23 March 2019

9-10 gennaio, di nuovo correnti artiche sull’Italia

Nuova irruzione di aria artica al via. Nel complesso sarà meno intensa rispetto a quella che ci ha interessato i primi di gennaio, ma analogamente a quella, investirà il nostro Paese concentrando i fenomeni più significativi sulle regioni centrali, specie quelle del versante adriatico, al sud (specie lungo i settori tirrenici, e sulle Isole Maggiori.

Il polo anticiclonico continuerà ad assumere una posizione penalizzante, in termini di precipitazioni, per il nord e per l’alto versante tirrenico, perché queste regioni continueranno a trovarsi sottovento, ossia al riparo, rispetto alla circolazione settentrionale. Pur distribuendo il calo termico ovunque, l’impulso di aria fredda sarà infatti accompagnato su queste zone da condizioni di tempo sostanzialmente soleggiato o appena disturbato da qualche passaggio nuvoloso sterile.

Precipitazioni da sparse e intermittenti, a prevalente carattere di rovescio, qualche temporale e nevicate anche a bassa quota si spingeranno invece fino a quote collinari sull’Appennino centrale, un po’ più in alto al sud. Nuove abbondanti nevicate si avranno inoltre fin sul fondovalle sui versanti esteri delle Alpi e sui nostri versanti prossimi ai confini di Stato, dove le correnti provenienti provenienti dal nord Europa saranno costrette al sollevamento orografico.

Da segnalare la possibilità di precipitazioni intense sulla Calabria tirrenica.

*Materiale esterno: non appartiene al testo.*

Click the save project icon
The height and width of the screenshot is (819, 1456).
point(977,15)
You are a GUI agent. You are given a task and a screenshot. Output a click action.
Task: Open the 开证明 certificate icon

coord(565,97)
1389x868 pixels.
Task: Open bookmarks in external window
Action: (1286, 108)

A completare il quadro, il vento tra moderato e forte, di nuovo Foehn in val Padana, anche se via via più freddo, Tramontana e Maestrale altrove. I mari diventeranno agitati, anche molto agitati il mar di Sardegna e il Canale di Sicilia, per burrasca forte (controlla anche da mobile), con mareggiate sulle coste occidentali della Sardegna e quelle meridionali della Sicilia, specie nella giornata di mercoledì 9 gennaio.